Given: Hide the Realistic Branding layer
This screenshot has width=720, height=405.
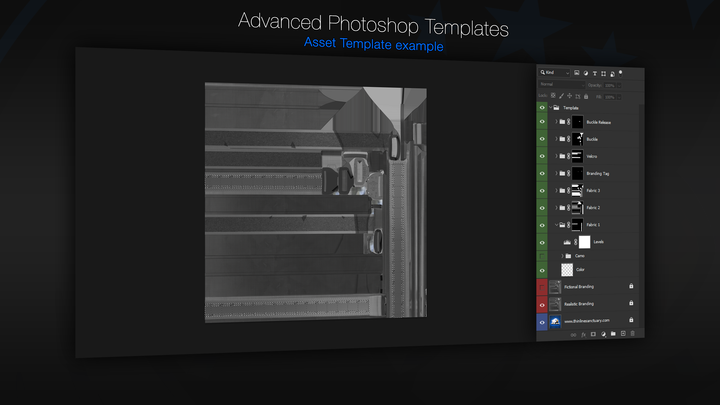Looking at the screenshot, I should [x=542, y=303].
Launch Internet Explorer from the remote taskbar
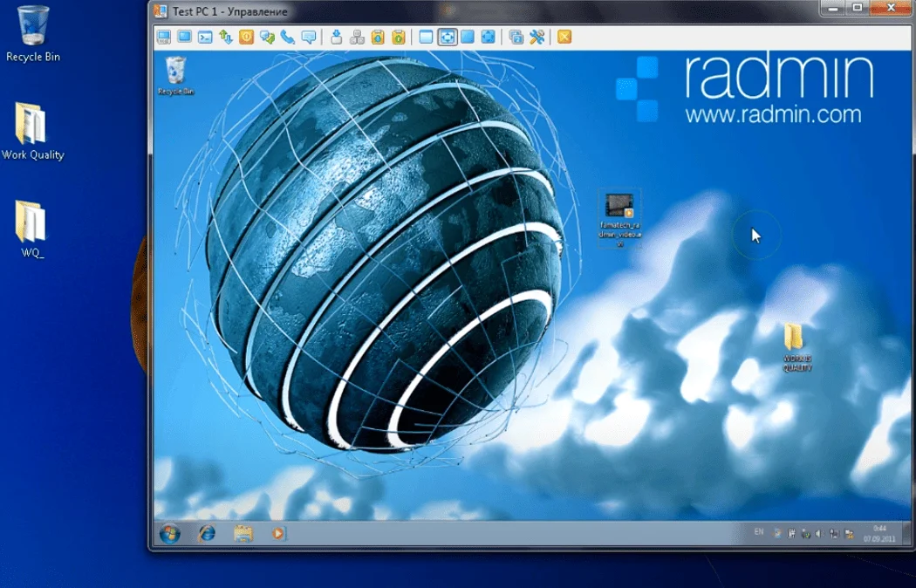Image resolution: width=916 pixels, height=588 pixels. point(207,533)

########

▶ _Exercise requirements_
Would you repeat each line of the listing exactly, skipping any picture?

▶ _Result for this exercise_
Given: Hide the Realistic Branding layer
This screenshot has width=720, height=405.
Looking at the screenshot, I should [x=542, y=303].
Launch Internet Explorer from the remote taskbar
Image resolution: width=916 pixels, height=588 pixels. point(207,533)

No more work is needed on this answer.